Beliau pernah menyatakan bahwa pendidikan adalah segala sesuatu, atas
fondasinya terbangun segala sesuatu, semuanya hilang karena kehilangan ilmu,
semuanya ada karena adanya ilmu.
Ketika Jamaluddin
al-Afghani datang ke Mesir pada tahun 1871 M. Muhammad Abduh giat belajar dan
mendengar segala ide pembaruan darinya.
Semenjak itu Muhammad Abduh bekerja sama dengan Afghani untuk mengadakan
pembaruan terhadap Islam melalui majalah al-Urwah
al-Wutsqa.[7]
C. Konsep Pembaruan Muhammad Abduh
1. Purifikasi
Purifikasi
atau pemurnian ajaran islam telah mendapat tekanan serius dari muhammad abduh
berkaitan dengan munculnya bid’ah dan khurafah yang masuk dalam kehidupan
beragama kaum muslim. Dalam pandangan Muhammad Abduh, seorang muslim diwajibkan
menghindarkan diri dari perbuatan syirik.
2. Reformasi
Reformasi
pendidikan tinggi islam difokuskan Muhammad Abduh pada universitas
almamaternya, al-Azhar. Muhammad Abduh menyatakan bahwa kewajiban belajar itu
tidak hanya mempelajari buku-buku klasik berbahasa arab yang berisi dogma ilmu
kalam untuk membela Islam. Akan tetapi, kewajiban belajar juga terletak pada
mempelajari sians-sains modern, serta sejarah dan agama Eropa, agar diketahui
sebab-sebab kemajuan yang telah mereka capai. Usaha awal reformasi Muhammad
Abduh adalah memperjuangkan mata kuliah filsafat agar di ajarkan di al-Azhar.

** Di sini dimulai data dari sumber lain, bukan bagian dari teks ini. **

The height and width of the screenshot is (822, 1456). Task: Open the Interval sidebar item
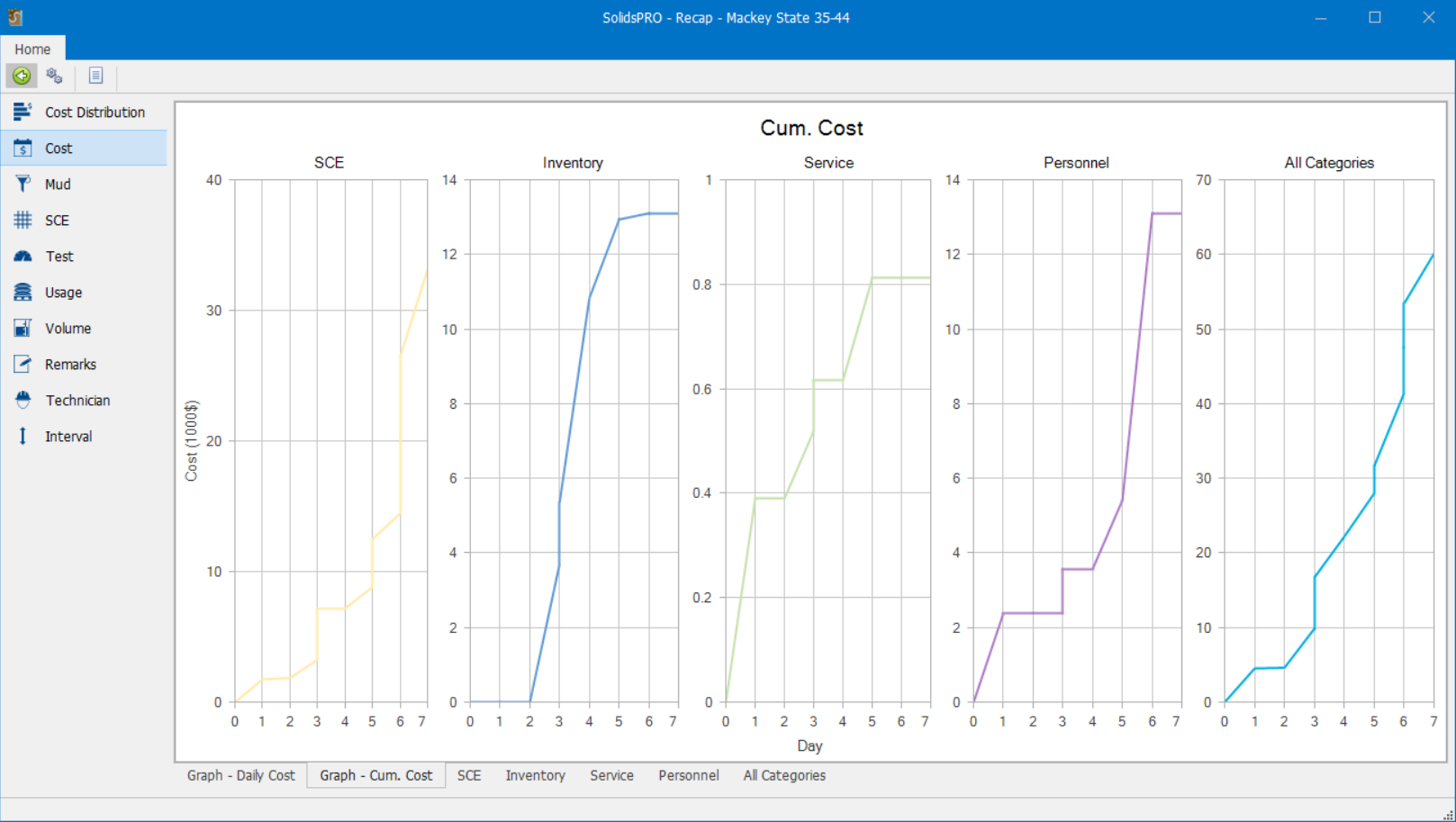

Dengan belajar filsafat, semangat intelektualisme Islam yang padam diharapkan
dapat dihidupkan kembali.
3. Pembela Islam
Muhammad
Abduh lewat risalah Al-Tauhidnya tetap mempertahankan potret dari Islam.
Hasratnya untuk menghilangkan unsur-unsur asing merupakan bukti bahwa dia tetap
yakin dengan kemandirian Islam. Muhammad Abduh terlihat tidak pernah menaruh
perhatian terhadap paham-paham filsafat anti agama yang marak di Eropa.
Muhammad Abduh berusaha mempertahankan potret Islam dengan menegaskan bahwa
jika pikiran dimanfaatkan sebagaimana mestinya. Hasil yang dicapainya otomatis
akan selaras dengan kebenaran Ilahi yang dipelajari melalui agama.
4. Reformulasi
Reformulasi
dilaksanakan Muhammad Abduh dengan cara membuka kembali pintu ijtihadd.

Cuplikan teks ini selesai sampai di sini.